Giving Compass' Take:

· Carolyn Phenicie discusses education in the United States and explains that making it a federal right is the best way to achieve equity in American education. Phenicie further explains that right now, privileged Americans receive the highest quality of education while everyone else attends schools with less funding and resources. 

· What other factors are causing inequality in education? How are these issues being addressed? Should education be a federal right? What are the arguments against it? 

· Here's another article about making education a constitutional right


There isn’t currently a federal right to education. The Supreme Court made that much clear in the 1970s. But should there be?

For one side of the debate Thursday at the American Enterprise Institute, guaranteeing a federal right to education is the only way to fix the sinking ship of inequitable American education. For opponents, it’s a “utopian abstraction” that will inevitably result in increased federal meddling in local decisions.

The crux of the debate was the Supreme Court’s 1973 decision in San Antonio Independent School District v. Rodriguez.

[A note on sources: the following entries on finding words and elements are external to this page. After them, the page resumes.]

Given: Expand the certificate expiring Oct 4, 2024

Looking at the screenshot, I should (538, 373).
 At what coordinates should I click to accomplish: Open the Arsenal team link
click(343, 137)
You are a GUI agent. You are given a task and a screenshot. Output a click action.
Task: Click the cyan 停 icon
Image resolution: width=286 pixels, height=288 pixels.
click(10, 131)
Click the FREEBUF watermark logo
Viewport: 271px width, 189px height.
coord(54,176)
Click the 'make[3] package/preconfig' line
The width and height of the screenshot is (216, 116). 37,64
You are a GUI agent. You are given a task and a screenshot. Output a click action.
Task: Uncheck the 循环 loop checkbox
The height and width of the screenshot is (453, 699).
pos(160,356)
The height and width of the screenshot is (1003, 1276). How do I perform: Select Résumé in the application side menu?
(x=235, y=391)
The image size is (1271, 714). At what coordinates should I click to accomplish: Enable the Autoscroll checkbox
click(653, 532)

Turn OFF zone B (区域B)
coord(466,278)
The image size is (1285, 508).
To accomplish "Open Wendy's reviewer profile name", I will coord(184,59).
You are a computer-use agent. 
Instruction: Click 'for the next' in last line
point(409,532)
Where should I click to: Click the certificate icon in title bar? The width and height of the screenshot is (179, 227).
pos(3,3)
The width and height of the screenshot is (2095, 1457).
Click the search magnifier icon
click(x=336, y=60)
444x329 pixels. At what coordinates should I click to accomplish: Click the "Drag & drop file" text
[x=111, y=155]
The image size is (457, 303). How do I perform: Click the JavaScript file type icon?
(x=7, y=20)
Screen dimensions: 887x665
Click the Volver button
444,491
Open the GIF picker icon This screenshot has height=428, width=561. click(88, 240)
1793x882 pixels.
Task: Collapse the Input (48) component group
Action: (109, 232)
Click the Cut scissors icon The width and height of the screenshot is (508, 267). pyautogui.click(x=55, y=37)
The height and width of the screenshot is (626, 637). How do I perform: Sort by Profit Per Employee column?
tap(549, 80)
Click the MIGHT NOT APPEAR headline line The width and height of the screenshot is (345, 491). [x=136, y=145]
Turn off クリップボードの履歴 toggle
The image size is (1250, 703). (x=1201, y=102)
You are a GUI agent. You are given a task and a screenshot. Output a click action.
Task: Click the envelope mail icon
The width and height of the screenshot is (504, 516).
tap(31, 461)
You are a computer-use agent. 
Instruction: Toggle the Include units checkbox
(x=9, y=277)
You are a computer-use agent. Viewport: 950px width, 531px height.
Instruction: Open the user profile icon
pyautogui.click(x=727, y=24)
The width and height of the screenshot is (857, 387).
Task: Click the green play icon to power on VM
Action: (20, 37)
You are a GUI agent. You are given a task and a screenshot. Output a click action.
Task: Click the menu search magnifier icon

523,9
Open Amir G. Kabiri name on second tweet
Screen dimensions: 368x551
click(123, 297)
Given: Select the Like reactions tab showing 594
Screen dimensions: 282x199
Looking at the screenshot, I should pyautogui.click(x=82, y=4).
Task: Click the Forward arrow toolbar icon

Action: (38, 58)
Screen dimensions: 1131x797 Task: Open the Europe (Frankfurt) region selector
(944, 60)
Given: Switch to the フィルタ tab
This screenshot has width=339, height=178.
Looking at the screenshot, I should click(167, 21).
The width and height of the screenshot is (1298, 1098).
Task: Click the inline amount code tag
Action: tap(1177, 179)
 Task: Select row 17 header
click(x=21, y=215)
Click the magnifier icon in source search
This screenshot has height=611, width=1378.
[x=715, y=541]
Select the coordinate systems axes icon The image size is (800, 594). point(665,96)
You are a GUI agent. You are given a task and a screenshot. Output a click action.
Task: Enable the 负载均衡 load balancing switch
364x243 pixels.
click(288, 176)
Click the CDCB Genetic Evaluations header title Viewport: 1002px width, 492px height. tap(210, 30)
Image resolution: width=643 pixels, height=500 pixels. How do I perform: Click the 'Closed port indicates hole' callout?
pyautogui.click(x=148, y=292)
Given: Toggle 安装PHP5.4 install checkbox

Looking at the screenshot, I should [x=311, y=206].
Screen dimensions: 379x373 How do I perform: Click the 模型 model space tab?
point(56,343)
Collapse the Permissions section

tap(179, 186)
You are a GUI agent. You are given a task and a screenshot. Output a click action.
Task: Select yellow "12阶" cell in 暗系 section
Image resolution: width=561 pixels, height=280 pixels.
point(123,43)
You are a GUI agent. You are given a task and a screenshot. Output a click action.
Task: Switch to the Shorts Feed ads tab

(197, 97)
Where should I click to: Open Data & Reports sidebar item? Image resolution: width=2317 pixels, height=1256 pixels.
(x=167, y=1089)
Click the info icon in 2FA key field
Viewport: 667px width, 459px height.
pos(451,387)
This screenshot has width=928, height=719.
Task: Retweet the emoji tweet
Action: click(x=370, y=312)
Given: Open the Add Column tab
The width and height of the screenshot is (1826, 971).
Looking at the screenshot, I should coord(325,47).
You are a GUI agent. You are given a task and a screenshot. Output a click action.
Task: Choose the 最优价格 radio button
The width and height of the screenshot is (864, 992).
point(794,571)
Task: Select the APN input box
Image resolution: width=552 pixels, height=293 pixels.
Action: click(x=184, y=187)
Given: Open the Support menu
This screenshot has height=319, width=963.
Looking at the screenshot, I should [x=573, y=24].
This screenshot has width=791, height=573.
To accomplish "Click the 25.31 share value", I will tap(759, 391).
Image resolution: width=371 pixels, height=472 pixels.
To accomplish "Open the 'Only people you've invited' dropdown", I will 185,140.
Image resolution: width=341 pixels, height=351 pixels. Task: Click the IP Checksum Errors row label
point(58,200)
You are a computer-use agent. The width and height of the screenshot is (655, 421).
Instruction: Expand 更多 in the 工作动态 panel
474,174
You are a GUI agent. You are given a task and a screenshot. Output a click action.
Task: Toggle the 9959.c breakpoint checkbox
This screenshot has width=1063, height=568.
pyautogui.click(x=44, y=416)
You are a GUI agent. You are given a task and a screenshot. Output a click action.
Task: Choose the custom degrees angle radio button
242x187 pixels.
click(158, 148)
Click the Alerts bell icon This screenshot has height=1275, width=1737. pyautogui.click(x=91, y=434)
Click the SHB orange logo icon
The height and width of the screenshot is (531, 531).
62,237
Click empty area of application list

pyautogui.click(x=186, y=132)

Justices decided, 5-4, that there is no fundamental constitutional right to education, and that the system of funding schools through property taxes did not violate the Constitution’s Equal Protection clause, even if it resulted in inequitable funding.

The Supreme Court’s decision to leave it to “the laboratory of the states” to find a better way to ensure that all children receive an equitable education has largely been ineffective, said Kimberly Robinson, a professor at the University of Richmond School of Law.